┌──
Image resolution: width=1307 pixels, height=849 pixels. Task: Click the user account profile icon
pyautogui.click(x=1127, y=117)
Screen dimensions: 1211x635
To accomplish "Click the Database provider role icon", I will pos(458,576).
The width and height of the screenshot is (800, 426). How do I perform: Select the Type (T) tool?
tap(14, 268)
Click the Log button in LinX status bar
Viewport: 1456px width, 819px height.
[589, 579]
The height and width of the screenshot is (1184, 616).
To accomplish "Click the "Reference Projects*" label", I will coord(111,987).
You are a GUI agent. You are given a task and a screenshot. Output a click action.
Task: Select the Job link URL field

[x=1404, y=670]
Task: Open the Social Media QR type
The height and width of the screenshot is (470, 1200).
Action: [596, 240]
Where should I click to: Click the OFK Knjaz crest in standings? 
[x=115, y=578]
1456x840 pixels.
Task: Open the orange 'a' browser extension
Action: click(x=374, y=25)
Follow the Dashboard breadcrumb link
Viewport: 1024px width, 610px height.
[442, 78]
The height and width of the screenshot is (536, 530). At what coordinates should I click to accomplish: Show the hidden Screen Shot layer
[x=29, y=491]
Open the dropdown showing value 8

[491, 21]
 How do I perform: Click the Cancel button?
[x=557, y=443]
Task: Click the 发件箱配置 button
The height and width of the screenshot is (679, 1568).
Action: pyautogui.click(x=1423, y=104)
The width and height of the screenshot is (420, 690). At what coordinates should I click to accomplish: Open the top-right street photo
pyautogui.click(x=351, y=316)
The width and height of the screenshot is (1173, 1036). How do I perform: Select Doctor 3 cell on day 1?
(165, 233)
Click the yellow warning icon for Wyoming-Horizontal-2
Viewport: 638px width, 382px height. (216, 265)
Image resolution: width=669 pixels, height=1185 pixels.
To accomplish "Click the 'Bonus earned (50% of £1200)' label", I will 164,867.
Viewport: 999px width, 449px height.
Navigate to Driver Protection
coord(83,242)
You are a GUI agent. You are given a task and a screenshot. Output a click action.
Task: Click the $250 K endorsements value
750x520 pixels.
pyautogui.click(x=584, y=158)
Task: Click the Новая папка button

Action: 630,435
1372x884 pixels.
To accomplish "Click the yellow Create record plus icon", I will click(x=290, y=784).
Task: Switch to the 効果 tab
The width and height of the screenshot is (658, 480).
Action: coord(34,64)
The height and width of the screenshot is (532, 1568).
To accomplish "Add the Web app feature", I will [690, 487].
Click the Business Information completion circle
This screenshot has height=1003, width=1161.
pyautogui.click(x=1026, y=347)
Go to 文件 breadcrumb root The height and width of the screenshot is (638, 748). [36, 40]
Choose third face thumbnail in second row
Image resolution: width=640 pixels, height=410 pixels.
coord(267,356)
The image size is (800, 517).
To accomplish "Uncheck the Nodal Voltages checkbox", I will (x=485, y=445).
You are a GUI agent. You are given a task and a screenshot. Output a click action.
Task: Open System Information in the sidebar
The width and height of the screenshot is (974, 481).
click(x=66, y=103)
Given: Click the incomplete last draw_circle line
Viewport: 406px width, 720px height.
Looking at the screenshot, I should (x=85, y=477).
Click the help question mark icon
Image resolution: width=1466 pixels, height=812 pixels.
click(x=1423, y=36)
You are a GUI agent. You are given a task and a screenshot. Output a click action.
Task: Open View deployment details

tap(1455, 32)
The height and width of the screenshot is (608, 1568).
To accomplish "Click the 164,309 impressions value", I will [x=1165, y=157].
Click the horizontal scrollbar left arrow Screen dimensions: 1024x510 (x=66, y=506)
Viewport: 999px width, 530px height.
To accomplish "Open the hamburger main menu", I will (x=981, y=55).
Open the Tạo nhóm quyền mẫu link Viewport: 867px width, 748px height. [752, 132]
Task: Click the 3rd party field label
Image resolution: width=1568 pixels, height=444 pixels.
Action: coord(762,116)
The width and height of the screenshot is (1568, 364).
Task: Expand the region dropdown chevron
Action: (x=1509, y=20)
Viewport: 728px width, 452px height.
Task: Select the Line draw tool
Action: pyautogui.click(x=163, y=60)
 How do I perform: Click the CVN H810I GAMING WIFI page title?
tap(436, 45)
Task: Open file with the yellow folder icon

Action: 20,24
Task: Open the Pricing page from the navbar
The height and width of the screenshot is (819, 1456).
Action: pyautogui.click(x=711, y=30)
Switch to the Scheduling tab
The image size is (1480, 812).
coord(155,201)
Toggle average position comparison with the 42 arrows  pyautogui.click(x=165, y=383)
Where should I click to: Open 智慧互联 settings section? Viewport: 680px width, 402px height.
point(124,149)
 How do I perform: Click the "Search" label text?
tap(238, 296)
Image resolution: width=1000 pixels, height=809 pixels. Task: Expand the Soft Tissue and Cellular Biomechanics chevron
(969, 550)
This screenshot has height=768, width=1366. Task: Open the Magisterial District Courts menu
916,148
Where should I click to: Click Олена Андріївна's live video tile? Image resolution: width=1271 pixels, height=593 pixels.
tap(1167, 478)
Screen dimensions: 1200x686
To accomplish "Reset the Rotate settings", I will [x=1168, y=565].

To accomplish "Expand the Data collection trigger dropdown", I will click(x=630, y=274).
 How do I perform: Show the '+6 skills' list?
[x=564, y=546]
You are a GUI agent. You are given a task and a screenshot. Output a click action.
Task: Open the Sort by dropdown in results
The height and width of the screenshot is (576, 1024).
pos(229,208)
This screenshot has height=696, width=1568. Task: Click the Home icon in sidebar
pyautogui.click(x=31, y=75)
└──
Please return all of the rows above word for word, leaving every line unchanged.

• _Response to the exercise_
Image resolution: width=1307 pixels, height=849 pixels. Task: Click the user account profile icon
pyautogui.click(x=1127, y=117)
Screen dimensions: 1211x635
To accomplish "Click the Database provider role icon", I will pos(458,576).
The width and height of the screenshot is (800, 426). How do I perform: Select the Type (T) tool?
tap(14, 268)
Click the Log button in LinX status bar
Viewport: 1456px width, 819px height.
[589, 579]
The height and width of the screenshot is (1184, 616).
To accomplish "Click the "Reference Projects*" label", I will coord(111,987).
You are a GUI agent. You are given a task and a screenshot. Output a click action.
Task: Select the Job link URL field

[x=1404, y=670]
Task: Open the Social Media QR type
The height and width of the screenshot is (470, 1200).
Action: [596, 240]
Where should I click to: Click the OFK Knjaz crest in standings? 
[x=115, y=578]
1456x840 pixels.
Task: Open the orange 'a' browser extension
Action: click(x=374, y=25)
Follow the Dashboard breadcrumb link
Viewport: 1024px width, 610px height.
[442, 78]
The height and width of the screenshot is (536, 530). At what coordinates should I click to accomplish: Show the hidden Screen Shot layer
[x=29, y=491]
Open the dropdown showing value 8

[491, 21]
 How do I perform: Click the Cancel button?
[x=557, y=443]
Task: Click the 发件箱配置 button
The height and width of the screenshot is (679, 1568).
Action: pyautogui.click(x=1423, y=104)
The width and height of the screenshot is (420, 690). At what coordinates should I click to accomplish: Open the top-right street photo
pyautogui.click(x=351, y=316)
The width and height of the screenshot is (1173, 1036). How do I perform: Select Doctor 3 cell on day 1?
(165, 233)
Click the yellow warning icon for Wyoming-Horizontal-2
Viewport: 638px width, 382px height. (216, 265)
Image resolution: width=669 pixels, height=1185 pixels.
To accomplish "Click the 'Bonus earned (50% of £1200)' label", I will 164,867.
Viewport: 999px width, 449px height.
Navigate to Driver Protection
coord(83,242)
You are a GUI agent. You are given a task and a screenshot. Output a click action.
Task: Click the $250 K endorsements value
750x520 pixels.
pyautogui.click(x=584, y=158)
Task: Click the Новая папка button

Action: 630,435
1372x884 pixels.
To accomplish "Click the yellow Create record plus icon", I will click(x=290, y=784).
Task: Switch to the 効果 tab
The width and height of the screenshot is (658, 480).
Action: coord(34,64)
The height and width of the screenshot is (532, 1568).
To accomplish "Add the Web app feature", I will [690, 487].
Click the Business Information completion circle
This screenshot has height=1003, width=1161.
pyautogui.click(x=1026, y=347)
Go to 文件 breadcrumb root The height and width of the screenshot is (638, 748). [36, 40]
Choose third face thumbnail in second row
Image resolution: width=640 pixels, height=410 pixels.
coord(267,356)
The image size is (800, 517).
To accomplish "Uncheck the Nodal Voltages checkbox", I will (x=485, y=445).
You are a GUI agent. You are given a task and a screenshot. Output a click action.
Task: Open System Information in the sidebar
The width and height of the screenshot is (974, 481).
click(x=66, y=103)
Given: Click the incomplete last draw_circle line
Viewport: 406px width, 720px height.
Looking at the screenshot, I should (x=85, y=477).
Click the help question mark icon
Image resolution: width=1466 pixels, height=812 pixels.
click(x=1423, y=36)
You are a GUI agent. You are given a task and a screenshot. Output a click action.
Task: Open View deployment details

tap(1455, 32)
The height and width of the screenshot is (608, 1568).
To accomplish "Click the 164,309 impressions value", I will [x=1165, y=157].
Click the horizontal scrollbar left arrow Screen dimensions: 1024x510 (x=66, y=506)
Viewport: 999px width, 530px height.
To accomplish "Open the hamburger main menu", I will (x=981, y=55).
Open the Tạo nhóm quyền mẫu link Viewport: 867px width, 748px height. [752, 132]
Task: Click the 3rd party field label
Image resolution: width=1568 pixels, height=444 pixels.
Action: coord(762,116)
The width and height of the screenshot is (1568, 364).
Task: Expand the region dropdown chevron
Action: (x=1509, y=20)
Viewport: 728px width, 452px height.
Task: Select the Line draw tool
Action: pyautogui.click(x=163, y=60)
 How do I perform: Click the CVN H810I GAMING WIFI page title?
tap(436, 45)
Task: Open file with the yellow folder icon

Action: 20,24
Task: Open the Pricing page from the navbar
The height and width of the screenshot is (819, 1456).
Action: pyautogui.click(x=711, y=30)
Switch to the Scheduling tab
The image size is (1480, 812).
coord(155,201)
Toggle average position comparison with the 42 arrows  pyautogui.click(x=165, y=383)
Where should I click to: Open 智慧互联 settings section? Viewport: 680px width, 402px height.
point(124,149)
 How do I perform: Click the "Search" label text?
tap(238, 296)
Image resolution: width=1000 pixels, height=809 pixels. Task: Expand the Soft Tissue and Cellular Biomechanics chevron
(969, 550)
This screenshot has height=768, width=1366. Task: Open the Magisterial District Courts menu
916,148
Where should I click to: Click Олена Андріївна's live video tile? Image resolution: width=1271 pixels, height=593 pixels.
tap(1167, 478)
Screen dimensions: 1200x686
To accomplish "Reset the Rotate settings", I will [x=1168, y=565].

To accomplish "Expand the Data collection trigger dropdown", I will click(x=630, y=274).
 How do I perform: Show the '+6 skills' list?
[x=564, y=546]
You are a GUI agent. You are given a task and a screenshot. Output a click action.
Task: Open the Sort by dropdown in results
The height and width of the screenshot is (576, 1024).
pos(229,208)
This screenshot has height=696, width=1568. Task: Click the Home icon in sidebar
pyautogui.click(x=31, y=75)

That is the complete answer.